Given passage: Begin

I feel a deep sense of duty to help sick people, to find ways to restore them to a healthy life."
Dr. Irit Sagi
Structural Biology Department
Dr. Sagi holds the Robert Edward and Roselyn Rich Manson Career Development Chair

Pursuing a traitor
 
Cancer would have a difficult time spreading itself throughout the body were it not for the aid of various "traitors" inside the body itself. One of these potential "traitors" is the gelatinase enzyme. Secreted from cancer cells, this enzyme breaks down the gelatin in the intercellular spaces, clearing the way for the cancer to spread to different parts of the body. Dr. Irit Sagi of the Weizmann Institute's Structural Biology Department is tracking down this enzyme in an effort to find a way to stop its deadly activity.

Through her research, Sagi is realizing the vision of years gone by: she is conducting in her laboratory the kind of cross-specialty research that once would have involved labs and scientists from a number of fields of expertise. Sagi utilizes a rare combination of advanced equipment and technologies such as an atomic force microscope, powerful X-rays, and genetic engineering. Such a combination makes possible the real-time pursuit of her "suspect," the gelatinase enzyme, throughout the stages of its "life". This innovative and dynamic experimental methodology allows the research team to study the minutest details of the enzyme's active site in a live cell environment.

Members of Sagi's research group hope that at some point during its long, tortuous, and dynamic lifetime, the suspect gelatinase will reveal an Achilles' heel. This could enable scientists to develop substances that match the enzyme's spatial structure.Such substances would bond to the enzyme and halt its insidious activities at precisely the right place and time.

Given passage: End
Records supplied: Begin

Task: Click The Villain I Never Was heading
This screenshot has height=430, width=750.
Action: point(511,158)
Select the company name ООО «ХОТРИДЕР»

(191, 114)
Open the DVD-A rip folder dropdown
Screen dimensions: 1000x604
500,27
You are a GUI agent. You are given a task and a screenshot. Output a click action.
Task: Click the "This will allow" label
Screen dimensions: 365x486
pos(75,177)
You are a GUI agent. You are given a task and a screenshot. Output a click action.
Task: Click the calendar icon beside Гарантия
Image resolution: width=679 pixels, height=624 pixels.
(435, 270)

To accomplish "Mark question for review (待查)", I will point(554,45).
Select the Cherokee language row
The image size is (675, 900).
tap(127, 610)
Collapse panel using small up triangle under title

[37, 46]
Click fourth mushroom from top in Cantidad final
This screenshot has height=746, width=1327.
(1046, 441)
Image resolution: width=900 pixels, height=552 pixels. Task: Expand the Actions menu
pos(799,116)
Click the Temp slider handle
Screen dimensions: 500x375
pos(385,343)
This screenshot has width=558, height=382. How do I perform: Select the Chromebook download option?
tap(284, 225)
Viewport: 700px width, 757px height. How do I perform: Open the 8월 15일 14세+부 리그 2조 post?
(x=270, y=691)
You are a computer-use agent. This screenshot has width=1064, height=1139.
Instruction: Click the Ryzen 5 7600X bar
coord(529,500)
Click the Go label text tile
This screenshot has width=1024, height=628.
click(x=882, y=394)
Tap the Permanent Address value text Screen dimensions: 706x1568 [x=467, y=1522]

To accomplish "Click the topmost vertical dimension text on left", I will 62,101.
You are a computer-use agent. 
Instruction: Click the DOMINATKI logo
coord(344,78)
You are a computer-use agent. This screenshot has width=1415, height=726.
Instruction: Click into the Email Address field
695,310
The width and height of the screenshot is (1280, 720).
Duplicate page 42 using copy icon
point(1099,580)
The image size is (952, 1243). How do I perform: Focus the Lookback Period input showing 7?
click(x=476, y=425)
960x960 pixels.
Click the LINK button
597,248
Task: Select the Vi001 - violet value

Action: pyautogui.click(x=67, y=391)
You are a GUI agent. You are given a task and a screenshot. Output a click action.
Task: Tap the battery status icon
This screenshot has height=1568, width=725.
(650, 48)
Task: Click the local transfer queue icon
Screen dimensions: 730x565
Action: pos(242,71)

Records supplied: End

▸ **Task to complete**
In the passage on Dr. Irit Sagi's research, what does the gelatinase enzyme break down in the intercellular spaces?

▸ **Task output**
The gelatin in the intercellular spaces.